In 1753, shortly before the start of the French and Indian War, a twenty-one-year-old major, George Washington, recognized the strategic value of the area. The following year five hundred French soldiers evicted a small force of British troops from their half-completed outpost without firing a shot and named their conquest Fort Duquesne. The land changed hands again in 1758, and the British built a new installation named Fort Pitt after the British prime minister, William Pitt; the budding village nearby was called Pittsburgh.

Because the town’s rivers offered access to the Ohio Valley, the Great Lakes, and the Mississippi, Pittsburgh soon became a gateway for settlers headed west. Coal deposits in the surrounding hills fueled the city’s emergence as an industrial giant. But prosperity came at a high price. During the nineteenth century the by-products of Pittsburgh’s flourishing glass, iron, and steel works plunged the city into a perpetual gloom of soot and smoke.

After World War II a vigorous coalition of civic leaders from business and local government effected one of the most astonishing changes ever visited on a major American city. Strict smoke-control regulations cleared away much of the haze that shrouded the city; blighted neighborhoods were razed, and gleaming new buildings took their place. At the tip of land where the rivers merge, a decaying expanse of ware-houses, shanties, and railroad trackage was demolished to make way for the splendid thirty-six-acre park seen in the recent photograph.

After World War II a coalition of civic leaders effected one of the most astonishing changes ever visited on a major American city.
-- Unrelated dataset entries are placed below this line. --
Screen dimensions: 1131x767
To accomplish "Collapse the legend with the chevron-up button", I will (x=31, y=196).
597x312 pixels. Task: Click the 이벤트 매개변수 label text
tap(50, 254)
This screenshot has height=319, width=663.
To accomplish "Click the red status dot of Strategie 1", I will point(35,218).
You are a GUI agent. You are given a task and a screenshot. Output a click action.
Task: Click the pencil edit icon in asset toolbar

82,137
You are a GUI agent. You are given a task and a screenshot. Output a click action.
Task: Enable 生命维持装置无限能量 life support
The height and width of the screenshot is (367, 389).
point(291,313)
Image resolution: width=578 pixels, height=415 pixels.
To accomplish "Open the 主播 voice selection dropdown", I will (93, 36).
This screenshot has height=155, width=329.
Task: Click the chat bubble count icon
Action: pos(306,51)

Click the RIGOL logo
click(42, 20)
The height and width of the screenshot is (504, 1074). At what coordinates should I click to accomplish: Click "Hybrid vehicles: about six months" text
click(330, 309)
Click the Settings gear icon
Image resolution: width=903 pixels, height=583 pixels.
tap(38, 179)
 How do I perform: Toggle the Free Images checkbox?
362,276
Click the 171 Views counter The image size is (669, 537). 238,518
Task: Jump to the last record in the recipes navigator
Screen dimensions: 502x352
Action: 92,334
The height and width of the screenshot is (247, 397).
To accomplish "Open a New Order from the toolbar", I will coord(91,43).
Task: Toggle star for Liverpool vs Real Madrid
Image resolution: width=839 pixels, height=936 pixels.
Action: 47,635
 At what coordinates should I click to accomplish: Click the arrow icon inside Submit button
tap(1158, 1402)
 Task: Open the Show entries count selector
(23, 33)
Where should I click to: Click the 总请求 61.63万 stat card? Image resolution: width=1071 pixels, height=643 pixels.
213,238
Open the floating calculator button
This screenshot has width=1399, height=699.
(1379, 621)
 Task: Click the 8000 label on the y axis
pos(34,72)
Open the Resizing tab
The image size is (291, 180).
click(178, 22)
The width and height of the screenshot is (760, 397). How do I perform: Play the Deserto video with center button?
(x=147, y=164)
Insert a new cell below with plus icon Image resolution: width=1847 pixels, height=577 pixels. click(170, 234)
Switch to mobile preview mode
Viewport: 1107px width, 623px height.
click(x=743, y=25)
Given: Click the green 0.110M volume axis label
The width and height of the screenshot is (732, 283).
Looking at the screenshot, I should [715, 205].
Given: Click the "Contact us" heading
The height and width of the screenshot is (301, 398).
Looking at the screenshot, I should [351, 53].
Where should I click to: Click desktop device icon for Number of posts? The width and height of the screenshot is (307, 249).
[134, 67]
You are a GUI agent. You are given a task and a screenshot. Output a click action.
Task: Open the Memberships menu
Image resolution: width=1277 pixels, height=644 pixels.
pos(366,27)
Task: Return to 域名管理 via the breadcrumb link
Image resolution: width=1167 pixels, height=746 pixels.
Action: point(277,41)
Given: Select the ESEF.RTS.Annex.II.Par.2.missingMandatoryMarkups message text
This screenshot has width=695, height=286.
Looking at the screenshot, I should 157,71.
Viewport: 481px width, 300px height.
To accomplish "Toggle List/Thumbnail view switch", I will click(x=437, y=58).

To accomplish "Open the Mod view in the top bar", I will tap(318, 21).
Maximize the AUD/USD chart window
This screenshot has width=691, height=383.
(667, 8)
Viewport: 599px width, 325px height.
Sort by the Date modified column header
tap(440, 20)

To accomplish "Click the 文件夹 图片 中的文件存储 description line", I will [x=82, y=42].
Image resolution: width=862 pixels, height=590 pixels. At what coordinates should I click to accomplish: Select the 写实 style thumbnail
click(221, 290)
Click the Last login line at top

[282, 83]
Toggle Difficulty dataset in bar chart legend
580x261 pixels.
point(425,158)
The extent of the change is evident in these two views—the three rivers look much as they did a century ago, but only two man-made structures can be found in both. They are the distinctive Smithfield Street Bridge at far right, which has spanned the Monongahela since 1883, and, on the hilltop just to the left of the bridge, the old main building of Duquesne University, which opened in 1878. Elsewhere, redevelopment has profoundly altered the face of the city. At sixty-four stories the USX Tower dominates the downtown landscape. To the right the fanciful spires of the architect Philip Johnson’s One PPG Place add a postmodern touch to the skyline.

More than forty bridges cross Pittsburgh’s three rivers today. Closest to the Point the arches of the Ft. Duquesne (left) and Ft. Pitt (right) bridges provide a symmetry to the downtown cityscape. Behind the Ft. Duquesne are the Sixth, Seventh, and Ninth Street bridges, completed in the 1920s.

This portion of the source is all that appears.